Nel caso di Aýna, il punto centrale della ricostruzione riguarda la posizione della donna rispetto alle protezioni e i pochissimi secondi che hanno preceduto l’impatto. Nel suo tentativo di allontanarsi, si sarebbe spostata verso il percorso seguito dalla mandria.
La dinamica si è consumata rapidamente, davanti alle persone presenti lungo il tracciato. Le autorità e gli organizzatori disponevano già di personale incaricato di garantire assistenza e sicurezza, ma la violenza dell’incornata ha reso vano il successivo intervento sanitario.

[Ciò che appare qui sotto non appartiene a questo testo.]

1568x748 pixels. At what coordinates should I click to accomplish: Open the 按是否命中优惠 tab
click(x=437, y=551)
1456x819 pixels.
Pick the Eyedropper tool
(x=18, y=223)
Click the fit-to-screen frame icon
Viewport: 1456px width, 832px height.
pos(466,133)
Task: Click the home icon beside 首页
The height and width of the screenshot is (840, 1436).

I rischi della corsa dei tori dopo la morte della 64enne
La morte della donna rappresenta l’epilogo più grave di una manifestazione che ogni anno richiama pubblico e partecipanti in diverse località della Spagna. La gestione degli spazi, il rispetto delle zone protette e la presenza di animali in movimento restano elementi decisivi per limitare i pericoli.
Ad Aýna, una sequenza brevissima ha trasformato un appuntamento tradizionale in un incidente mortale. La donna non è riuscita a raggiungere un punto sicuro prima dell’arrivo dei tori e ha perso la vita prima del trasferimento in elicottero.
Resta dunque il drammatico bilancio dell’encierro di Aýna: una 64enne morta dopo essere stata incornata durante la corsa, nonostante la tempestività dei soccorsi predisposti sul posto.